Despite this impact on sales volumes, the company nonetheless reported increased sales revenue of 51.9% from R7.8-billion in the prior corresponding six months to R11.9-billion in the six months under review.

The increase was attributable to a 50% increase in the average 4E basket price achieved to $2 160/oz and a 9% weaker rand/dollar exchange rate realised.

During the six months under review, Northam generated R1.9-billion of free cash flow, which was used in conjunction with more debt to buy 74-million Zambezi Platinum preference shares, taking the company’s total amount of preference shares held to 128-million – 80.4% of all preference shares in issue.
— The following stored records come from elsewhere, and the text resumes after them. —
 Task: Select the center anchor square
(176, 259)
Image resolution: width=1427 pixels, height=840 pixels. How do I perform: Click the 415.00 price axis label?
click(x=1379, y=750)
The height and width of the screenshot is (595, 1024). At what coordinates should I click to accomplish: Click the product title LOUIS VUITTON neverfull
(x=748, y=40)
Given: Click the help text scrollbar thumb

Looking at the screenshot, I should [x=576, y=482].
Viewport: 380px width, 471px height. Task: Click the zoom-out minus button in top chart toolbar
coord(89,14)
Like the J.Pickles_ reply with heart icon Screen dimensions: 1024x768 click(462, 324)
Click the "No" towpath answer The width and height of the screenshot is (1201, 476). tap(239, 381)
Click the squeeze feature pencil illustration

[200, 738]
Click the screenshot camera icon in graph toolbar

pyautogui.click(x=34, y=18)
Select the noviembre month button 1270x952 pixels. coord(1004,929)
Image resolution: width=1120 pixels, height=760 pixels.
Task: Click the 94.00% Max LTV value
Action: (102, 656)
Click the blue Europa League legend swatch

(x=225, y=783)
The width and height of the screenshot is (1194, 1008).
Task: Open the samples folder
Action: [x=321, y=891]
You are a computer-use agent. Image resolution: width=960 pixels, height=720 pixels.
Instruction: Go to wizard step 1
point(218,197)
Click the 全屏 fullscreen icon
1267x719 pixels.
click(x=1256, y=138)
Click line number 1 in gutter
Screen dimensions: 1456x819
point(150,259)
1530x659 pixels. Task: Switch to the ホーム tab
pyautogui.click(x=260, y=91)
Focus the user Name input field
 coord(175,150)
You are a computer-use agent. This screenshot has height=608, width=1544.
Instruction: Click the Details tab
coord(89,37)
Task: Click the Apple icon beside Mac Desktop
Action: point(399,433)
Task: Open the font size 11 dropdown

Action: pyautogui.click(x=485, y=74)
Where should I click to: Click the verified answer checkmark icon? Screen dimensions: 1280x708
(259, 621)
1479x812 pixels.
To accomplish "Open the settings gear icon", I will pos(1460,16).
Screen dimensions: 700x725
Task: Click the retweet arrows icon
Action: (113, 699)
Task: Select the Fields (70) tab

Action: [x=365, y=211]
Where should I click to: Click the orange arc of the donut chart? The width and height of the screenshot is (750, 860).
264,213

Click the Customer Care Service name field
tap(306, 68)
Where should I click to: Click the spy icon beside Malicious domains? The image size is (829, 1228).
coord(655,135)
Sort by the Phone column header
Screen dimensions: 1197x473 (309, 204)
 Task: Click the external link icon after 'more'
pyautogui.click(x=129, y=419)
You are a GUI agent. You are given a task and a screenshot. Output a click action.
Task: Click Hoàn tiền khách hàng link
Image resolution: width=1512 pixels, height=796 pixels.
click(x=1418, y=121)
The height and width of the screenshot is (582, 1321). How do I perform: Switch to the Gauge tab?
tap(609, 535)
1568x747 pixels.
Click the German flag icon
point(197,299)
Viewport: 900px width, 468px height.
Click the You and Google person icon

Northam’s strategy of returning value to shareholders remains unchanged and the company believes that, to date, the most efficient mechanism to return value to its shareholders has been through the purchase of Zambezi preference shares.

The acquisition of the Zambezi preference shares reduces the preference share dividend expense and liability included in Northam’s consolidated financial results, as well as Northam’s potential financial exposure under the guarantee provided to holders of Zambezi preference shares, should the guarantee be called upon.

Further, in the event that Zambezi elects to redeem the Zambezi preference shares through a distribution of Northam ordinary shares held by Zambezi, then the redemption of the Zambezi preference shares held by Northam at such time will result in a distribution of Northam shares to Northam, thereby reducing the number of Northam shares in issue.

Northam achieving more than 80% ownership of the Zambezi preference shares represents a significant step in the company’s pursuit to accelerate the maturity of the empowerment transaction that concluded between the parties in May 2015.

Northam forecasts its group capital expenditure for the 2021 financial year to be around R3-billion, after curtailed growth projects, including the Central Merensky module at the Booysendal mine, aspects of the Number Three shaft project at the Zondereinde mine and stoping build-up at the Eland mine, were re-initiated in October last year.